Original poster: "Bob (R.A.) Jones" <a1accounting@xxxxxxxxxxxxx>




> Original poster: William Beaty <billb@xxxxxxxxxx> > > On Fri, 5 Aug 2005, Tesla list wrote: > > > I have observed such tendril sheets move from horizon to horizon from a > > storm several miles away. > > Now THOSE are freaky. I never saw them myself, but had people ask me > about them via email. They were described as totally silent. One > eyewitness said they were pink, very dim and hard to see, and acted like > parallel filaments all marching along with one end growing and the other > end vanishing. Then I saw something similar on video, on one tape of the > "Tornado Video" series.

My description was poor.

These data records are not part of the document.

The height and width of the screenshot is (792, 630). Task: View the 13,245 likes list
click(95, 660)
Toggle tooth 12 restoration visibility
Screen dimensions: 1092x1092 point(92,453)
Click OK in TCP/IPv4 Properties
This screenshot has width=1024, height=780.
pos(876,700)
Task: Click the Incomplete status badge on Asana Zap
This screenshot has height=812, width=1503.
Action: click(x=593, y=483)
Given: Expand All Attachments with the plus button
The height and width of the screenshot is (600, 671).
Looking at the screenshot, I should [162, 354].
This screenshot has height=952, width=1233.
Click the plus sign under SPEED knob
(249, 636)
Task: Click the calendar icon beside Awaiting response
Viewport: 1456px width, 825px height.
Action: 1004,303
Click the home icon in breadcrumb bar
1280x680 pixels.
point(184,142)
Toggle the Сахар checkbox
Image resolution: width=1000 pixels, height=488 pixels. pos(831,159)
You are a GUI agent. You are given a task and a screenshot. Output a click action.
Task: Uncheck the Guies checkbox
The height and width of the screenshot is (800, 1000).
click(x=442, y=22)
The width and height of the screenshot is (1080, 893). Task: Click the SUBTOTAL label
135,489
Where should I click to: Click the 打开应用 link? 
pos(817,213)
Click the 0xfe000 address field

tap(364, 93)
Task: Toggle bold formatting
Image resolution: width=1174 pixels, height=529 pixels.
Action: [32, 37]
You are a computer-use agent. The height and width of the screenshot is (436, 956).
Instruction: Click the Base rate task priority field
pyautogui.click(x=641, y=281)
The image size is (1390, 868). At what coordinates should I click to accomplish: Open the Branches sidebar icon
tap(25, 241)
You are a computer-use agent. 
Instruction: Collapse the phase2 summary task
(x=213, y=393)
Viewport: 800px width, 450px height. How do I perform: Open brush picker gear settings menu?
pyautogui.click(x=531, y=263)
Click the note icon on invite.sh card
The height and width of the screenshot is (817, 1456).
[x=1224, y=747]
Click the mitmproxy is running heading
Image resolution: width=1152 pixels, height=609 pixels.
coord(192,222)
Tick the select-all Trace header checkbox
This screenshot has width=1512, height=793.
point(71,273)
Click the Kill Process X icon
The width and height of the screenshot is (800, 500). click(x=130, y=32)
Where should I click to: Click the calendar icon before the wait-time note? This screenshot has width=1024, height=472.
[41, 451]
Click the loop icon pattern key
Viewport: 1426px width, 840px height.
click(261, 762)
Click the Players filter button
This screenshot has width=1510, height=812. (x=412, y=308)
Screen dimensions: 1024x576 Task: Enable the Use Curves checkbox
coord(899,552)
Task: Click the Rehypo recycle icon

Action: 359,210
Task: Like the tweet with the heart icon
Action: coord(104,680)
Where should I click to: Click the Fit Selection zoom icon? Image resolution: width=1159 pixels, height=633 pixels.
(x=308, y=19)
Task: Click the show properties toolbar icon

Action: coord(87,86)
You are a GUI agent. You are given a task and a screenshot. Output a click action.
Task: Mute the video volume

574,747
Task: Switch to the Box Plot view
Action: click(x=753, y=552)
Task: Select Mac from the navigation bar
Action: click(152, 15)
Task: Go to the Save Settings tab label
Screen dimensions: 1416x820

Here is a link to some pics of the effect.
http://www.sky-chaser.com/schlight.htm

The discharges are bright and easily observed even during the daytime.
Obviously at night with a black sky the effect is spectacular.
>
>  > Its even possible to follow them with movements of your head.
>  > The one that I assumed made my hair move, progressed  almost instantly
>  > across the sky and with no sound.
>  > It appeared to be at a relatively low altitude compared the sheets I
can
>  > follow with my head.
>
> Yeah, you might expect these to be silent, since the current at any
> particular point in the plasma filament would smoothly rise and smoothly
> decay. But then cloud-to-cloud lightning should also be silent, no?
> Hmmm.  Speculation: I wonder if two networks of plasma filaments grow
> within clouds (or one triggers the start of a distant one.)  Then if they
> ever connected together, there'd be a big bang, as with any capacitor
> discharge.

The whole discharge path glows again as the tendrils branch in to more
distant parts of the cloud.
With one distant storm occasionally you could observe the growth in three or
four stages as the discharge progressed horizontally.